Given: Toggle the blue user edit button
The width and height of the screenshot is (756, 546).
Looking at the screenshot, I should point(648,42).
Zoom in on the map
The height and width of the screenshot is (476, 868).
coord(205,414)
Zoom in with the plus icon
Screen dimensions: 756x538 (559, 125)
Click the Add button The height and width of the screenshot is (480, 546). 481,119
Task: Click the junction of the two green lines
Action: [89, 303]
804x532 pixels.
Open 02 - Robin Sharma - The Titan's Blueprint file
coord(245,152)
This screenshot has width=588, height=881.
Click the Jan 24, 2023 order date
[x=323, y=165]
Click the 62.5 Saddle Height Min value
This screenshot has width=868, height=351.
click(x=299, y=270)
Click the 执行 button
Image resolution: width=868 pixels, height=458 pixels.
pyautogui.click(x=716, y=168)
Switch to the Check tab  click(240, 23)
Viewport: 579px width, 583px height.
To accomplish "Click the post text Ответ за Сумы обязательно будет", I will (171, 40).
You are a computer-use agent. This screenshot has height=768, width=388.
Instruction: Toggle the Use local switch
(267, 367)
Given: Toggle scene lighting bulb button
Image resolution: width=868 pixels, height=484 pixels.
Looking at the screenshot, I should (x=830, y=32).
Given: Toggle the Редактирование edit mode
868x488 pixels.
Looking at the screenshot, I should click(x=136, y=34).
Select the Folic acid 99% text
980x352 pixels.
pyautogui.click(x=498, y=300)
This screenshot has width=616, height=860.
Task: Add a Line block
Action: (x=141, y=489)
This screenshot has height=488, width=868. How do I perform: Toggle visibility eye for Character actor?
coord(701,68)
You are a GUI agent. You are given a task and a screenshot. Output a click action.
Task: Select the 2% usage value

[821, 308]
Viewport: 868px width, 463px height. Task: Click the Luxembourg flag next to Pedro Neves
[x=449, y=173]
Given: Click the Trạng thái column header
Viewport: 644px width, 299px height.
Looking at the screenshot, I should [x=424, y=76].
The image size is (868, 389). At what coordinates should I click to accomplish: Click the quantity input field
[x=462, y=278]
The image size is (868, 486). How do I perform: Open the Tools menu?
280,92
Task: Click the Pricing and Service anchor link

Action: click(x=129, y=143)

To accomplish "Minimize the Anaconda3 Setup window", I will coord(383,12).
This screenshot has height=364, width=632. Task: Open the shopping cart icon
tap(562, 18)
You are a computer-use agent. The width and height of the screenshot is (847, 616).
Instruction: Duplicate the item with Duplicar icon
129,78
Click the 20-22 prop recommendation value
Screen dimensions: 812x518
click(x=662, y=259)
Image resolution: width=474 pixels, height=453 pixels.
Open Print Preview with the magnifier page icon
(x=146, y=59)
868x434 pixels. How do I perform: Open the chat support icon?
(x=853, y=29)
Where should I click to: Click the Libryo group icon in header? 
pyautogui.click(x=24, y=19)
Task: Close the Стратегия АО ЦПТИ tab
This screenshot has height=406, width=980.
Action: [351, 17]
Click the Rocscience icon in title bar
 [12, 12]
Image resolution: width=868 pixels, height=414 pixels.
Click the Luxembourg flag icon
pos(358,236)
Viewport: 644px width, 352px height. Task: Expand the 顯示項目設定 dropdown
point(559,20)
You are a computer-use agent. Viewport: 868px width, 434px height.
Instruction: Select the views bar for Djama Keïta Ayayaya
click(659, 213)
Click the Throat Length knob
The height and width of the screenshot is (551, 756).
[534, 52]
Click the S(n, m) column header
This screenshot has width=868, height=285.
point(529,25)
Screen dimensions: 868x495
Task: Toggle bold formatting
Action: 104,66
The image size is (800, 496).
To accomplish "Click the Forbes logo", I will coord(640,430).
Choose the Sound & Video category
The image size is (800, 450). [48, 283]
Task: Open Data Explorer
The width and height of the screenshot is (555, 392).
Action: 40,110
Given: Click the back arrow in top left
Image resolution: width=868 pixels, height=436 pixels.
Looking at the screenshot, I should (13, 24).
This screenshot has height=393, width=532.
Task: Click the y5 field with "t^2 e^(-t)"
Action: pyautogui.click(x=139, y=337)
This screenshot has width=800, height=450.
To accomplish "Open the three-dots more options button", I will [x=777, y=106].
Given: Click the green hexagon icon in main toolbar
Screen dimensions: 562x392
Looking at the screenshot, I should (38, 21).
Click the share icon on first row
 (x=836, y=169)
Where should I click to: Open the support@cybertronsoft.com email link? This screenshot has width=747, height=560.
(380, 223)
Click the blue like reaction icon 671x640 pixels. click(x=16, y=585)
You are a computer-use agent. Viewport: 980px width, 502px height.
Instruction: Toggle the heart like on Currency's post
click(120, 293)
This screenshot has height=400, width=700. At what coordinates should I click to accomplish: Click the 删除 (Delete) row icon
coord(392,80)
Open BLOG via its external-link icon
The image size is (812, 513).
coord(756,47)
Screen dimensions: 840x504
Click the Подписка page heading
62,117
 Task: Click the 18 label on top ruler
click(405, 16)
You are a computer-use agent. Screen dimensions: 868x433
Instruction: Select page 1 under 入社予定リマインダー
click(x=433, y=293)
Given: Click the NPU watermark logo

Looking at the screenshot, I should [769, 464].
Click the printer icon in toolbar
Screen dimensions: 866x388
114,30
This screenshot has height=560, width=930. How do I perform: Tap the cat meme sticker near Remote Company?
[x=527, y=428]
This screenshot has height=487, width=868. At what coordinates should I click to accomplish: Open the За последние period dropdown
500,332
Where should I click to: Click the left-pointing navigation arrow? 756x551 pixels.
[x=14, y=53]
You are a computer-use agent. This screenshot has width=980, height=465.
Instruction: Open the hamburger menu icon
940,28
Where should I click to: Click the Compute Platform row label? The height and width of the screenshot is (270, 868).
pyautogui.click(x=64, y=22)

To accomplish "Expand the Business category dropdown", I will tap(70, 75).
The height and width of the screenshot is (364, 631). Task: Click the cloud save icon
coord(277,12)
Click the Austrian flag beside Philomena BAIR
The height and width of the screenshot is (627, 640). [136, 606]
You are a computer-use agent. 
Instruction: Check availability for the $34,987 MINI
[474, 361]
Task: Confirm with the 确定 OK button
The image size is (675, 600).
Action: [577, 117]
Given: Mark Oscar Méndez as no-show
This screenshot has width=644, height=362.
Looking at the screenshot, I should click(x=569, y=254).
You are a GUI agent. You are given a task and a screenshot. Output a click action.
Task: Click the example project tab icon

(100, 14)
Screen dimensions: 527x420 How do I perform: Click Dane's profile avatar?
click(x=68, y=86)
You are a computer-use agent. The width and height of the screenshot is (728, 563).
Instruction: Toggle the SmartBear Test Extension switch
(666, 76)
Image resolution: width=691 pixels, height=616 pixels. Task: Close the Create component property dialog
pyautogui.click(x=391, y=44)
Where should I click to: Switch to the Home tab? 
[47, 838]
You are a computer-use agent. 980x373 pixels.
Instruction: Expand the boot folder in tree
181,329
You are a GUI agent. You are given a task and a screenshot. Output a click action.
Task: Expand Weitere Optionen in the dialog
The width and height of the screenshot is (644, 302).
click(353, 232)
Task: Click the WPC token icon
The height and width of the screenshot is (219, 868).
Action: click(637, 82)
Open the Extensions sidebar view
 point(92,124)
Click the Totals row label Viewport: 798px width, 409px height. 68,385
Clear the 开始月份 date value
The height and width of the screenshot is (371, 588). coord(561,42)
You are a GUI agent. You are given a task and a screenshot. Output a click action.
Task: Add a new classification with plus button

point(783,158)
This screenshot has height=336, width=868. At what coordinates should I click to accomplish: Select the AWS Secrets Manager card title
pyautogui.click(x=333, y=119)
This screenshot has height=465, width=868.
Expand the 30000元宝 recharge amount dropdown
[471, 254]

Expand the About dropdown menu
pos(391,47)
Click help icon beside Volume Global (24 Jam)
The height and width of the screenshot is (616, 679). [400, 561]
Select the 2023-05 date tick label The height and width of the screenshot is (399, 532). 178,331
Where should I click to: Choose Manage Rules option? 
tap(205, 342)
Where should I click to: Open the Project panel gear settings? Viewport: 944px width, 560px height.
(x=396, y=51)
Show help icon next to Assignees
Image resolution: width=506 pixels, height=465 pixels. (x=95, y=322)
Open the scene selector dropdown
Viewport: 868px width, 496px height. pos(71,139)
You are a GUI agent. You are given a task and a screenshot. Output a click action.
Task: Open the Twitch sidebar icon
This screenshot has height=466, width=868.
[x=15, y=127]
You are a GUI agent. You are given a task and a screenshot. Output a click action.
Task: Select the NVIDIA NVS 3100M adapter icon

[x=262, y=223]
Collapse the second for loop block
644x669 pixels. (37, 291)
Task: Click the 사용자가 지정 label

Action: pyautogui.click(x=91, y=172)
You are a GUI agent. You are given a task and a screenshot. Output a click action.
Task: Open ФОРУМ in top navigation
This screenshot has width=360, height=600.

_ _ _ _ _

Count how many lines in the data contain the word "computer", giving the number without comment.

9